◆ Required tasks
1: List each activity that the profile of Fang Tian says she oversees at ATCC.
2: Pick up the profile of Fang Tian after its final sentence and continue writing it.

◆ Page extract
Fang Tian is a lead scientist and head of cell biology research and development at the American Type Culture Collection (ATCC) in Manassas, VA. She is a member of both the International Cell Line Authentication Committee (ICLAC) and the US technical advisory group for the ISO/TC276 technical committee. At ATCC, she oversees preparation, authentication, characterization, quality control, and cryopreservation of more than 3,400 accessioned animal cell lines and hybridomas in the cell biology general collection. She holds a PhD in pharmacology from the Chinese Academy of Science and served a four-year postdoctoral fellowship at the University of Pittsburgh. There, she worked on an anti-cancer cytokine and established a culture method for endothelial progenitor cell differentiation from mouse bone-marrow–derived hematopoietic stem cells. Later, in a two-year research fellowship at Harvard Medical School’s Massachusetts General Hospital, she studied stress-mediated cell death in cancer cells.

Data taken from a collection:
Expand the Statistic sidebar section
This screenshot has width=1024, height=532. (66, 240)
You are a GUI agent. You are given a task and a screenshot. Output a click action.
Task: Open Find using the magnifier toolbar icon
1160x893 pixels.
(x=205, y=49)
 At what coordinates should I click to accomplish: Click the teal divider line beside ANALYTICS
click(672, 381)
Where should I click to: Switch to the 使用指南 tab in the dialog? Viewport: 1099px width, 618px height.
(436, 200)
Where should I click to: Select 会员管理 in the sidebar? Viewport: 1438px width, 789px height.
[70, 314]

---

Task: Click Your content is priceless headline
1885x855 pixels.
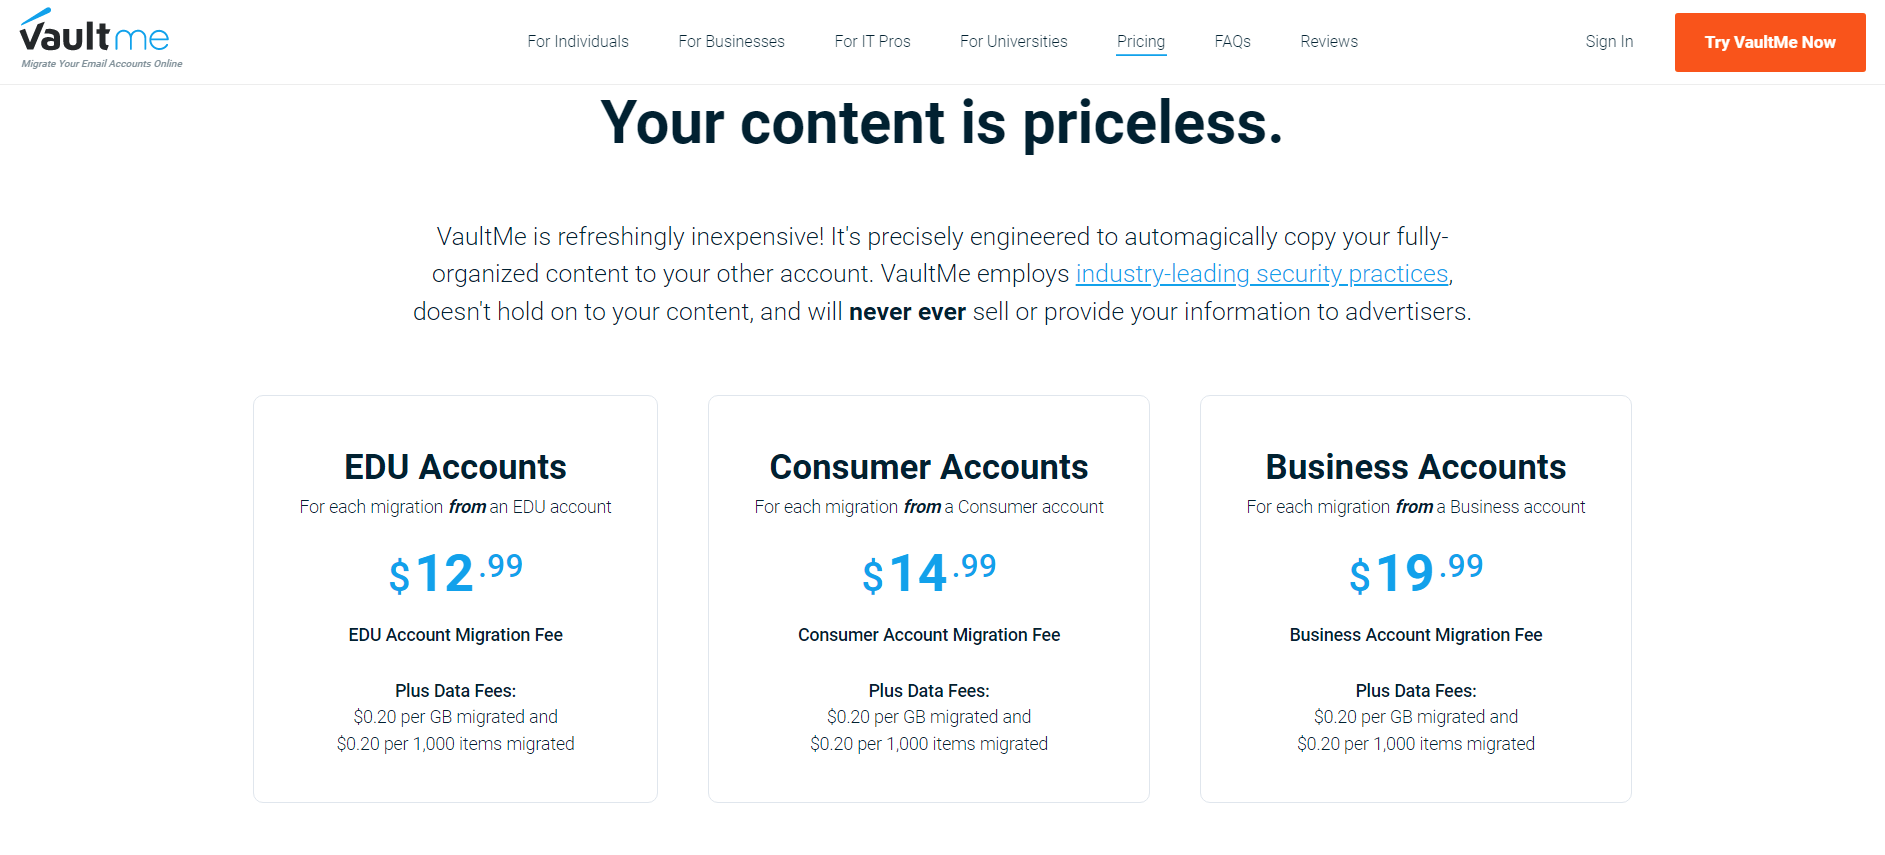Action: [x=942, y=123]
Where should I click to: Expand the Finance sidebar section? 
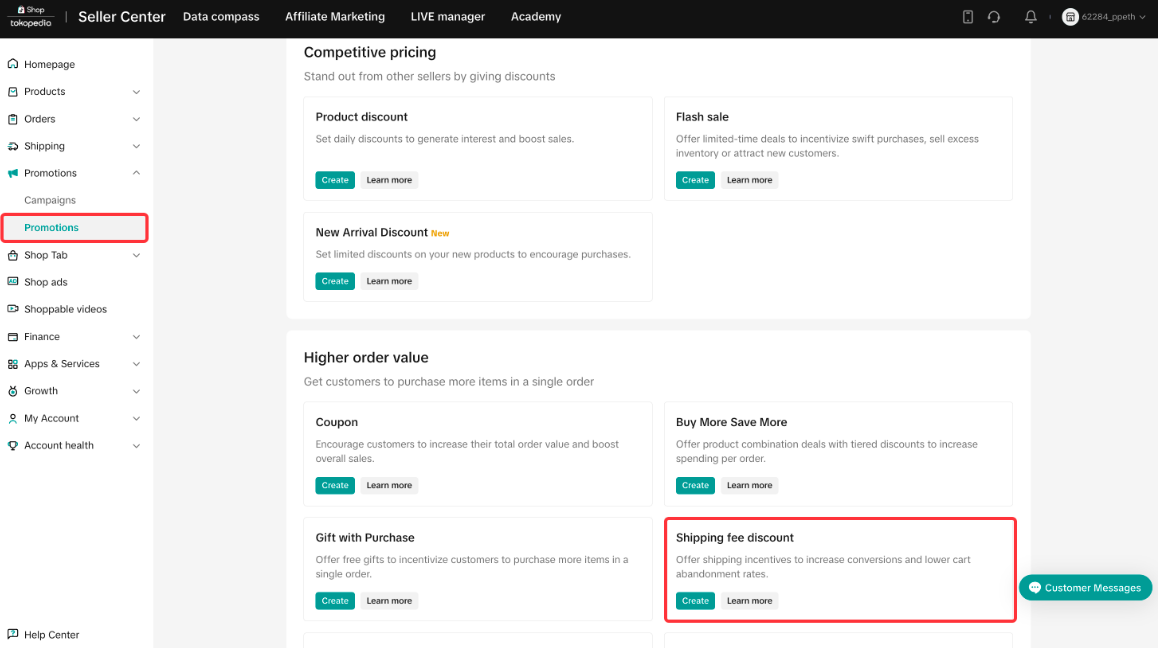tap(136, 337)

---

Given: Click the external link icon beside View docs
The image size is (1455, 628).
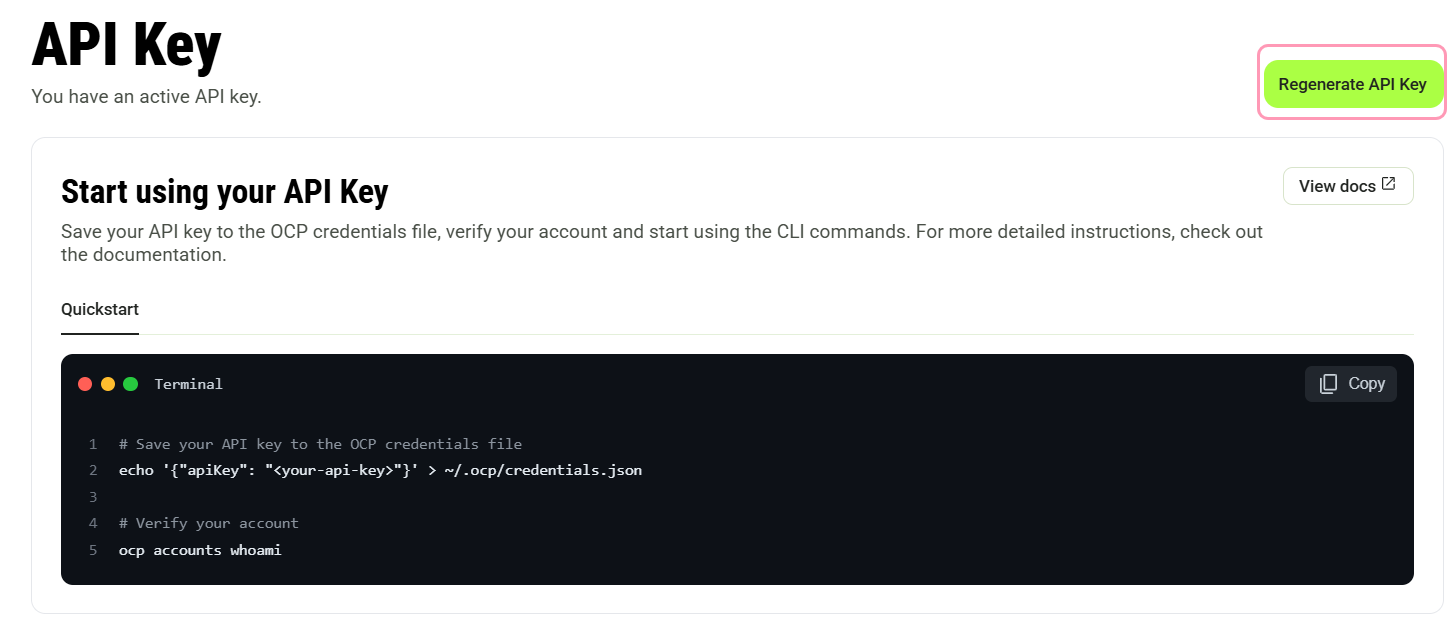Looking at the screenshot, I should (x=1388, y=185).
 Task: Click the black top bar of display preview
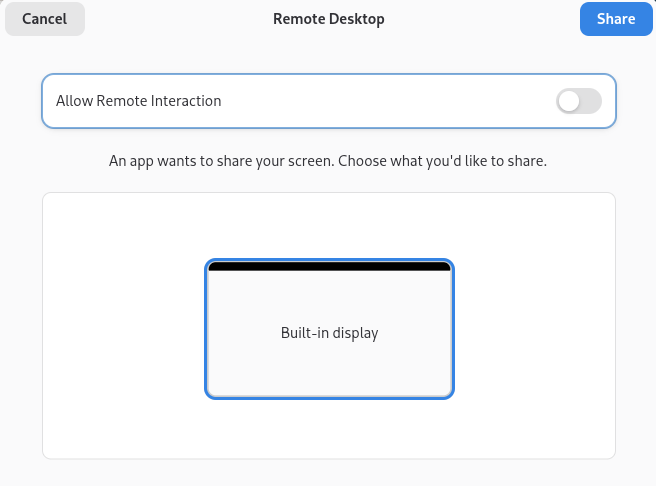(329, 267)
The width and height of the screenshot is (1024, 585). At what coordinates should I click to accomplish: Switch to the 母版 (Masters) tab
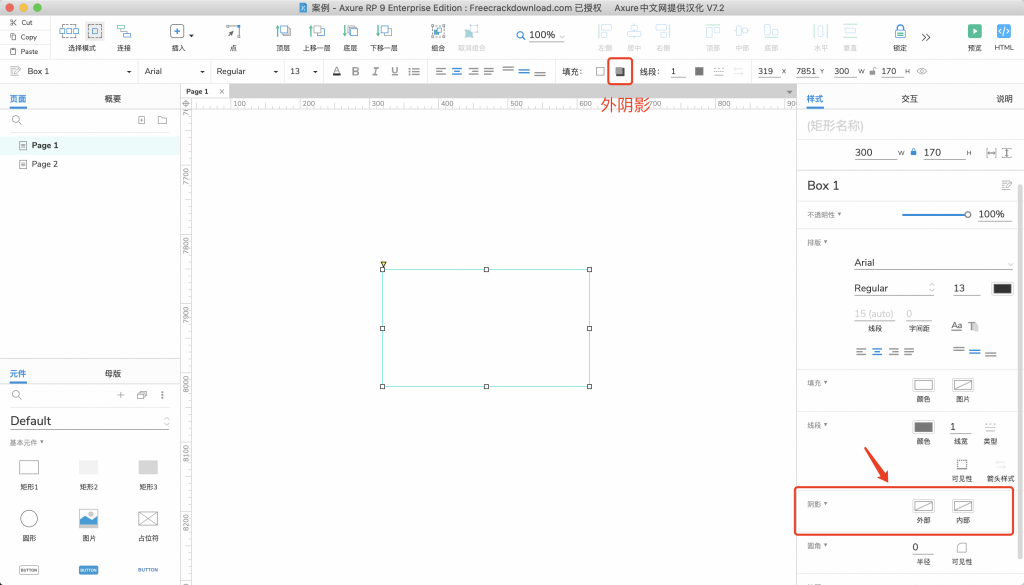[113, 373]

◆ Answers in order
1: Preparation, authentication, characterization, quality control, and cryopreservation.

2:
This spring, we chatted virtually about industry efforts to increase production levels of cell-based expression systems.
Over the past 20 years, the biopharmaceutical industry has reported great advancements in antibody expression titers from stably transfected Chinese hamster ovary (CHO) cell lines. But what about other proteins and host cells? How do they compare? Antibodies, especially monoclonal antibodies (MAbs), represent the largest group of therapeutic proteins in the biopharmaceutical market. Other biotherapeutics include peptides and recombinant proteins such as hormones, growth factors, enzymes, coagulation factors, and so on. Such proteins can be produced by nonmammalian expression systems (e.g., bacterial, yeast, plant, and insect cells) and by mammalian cells.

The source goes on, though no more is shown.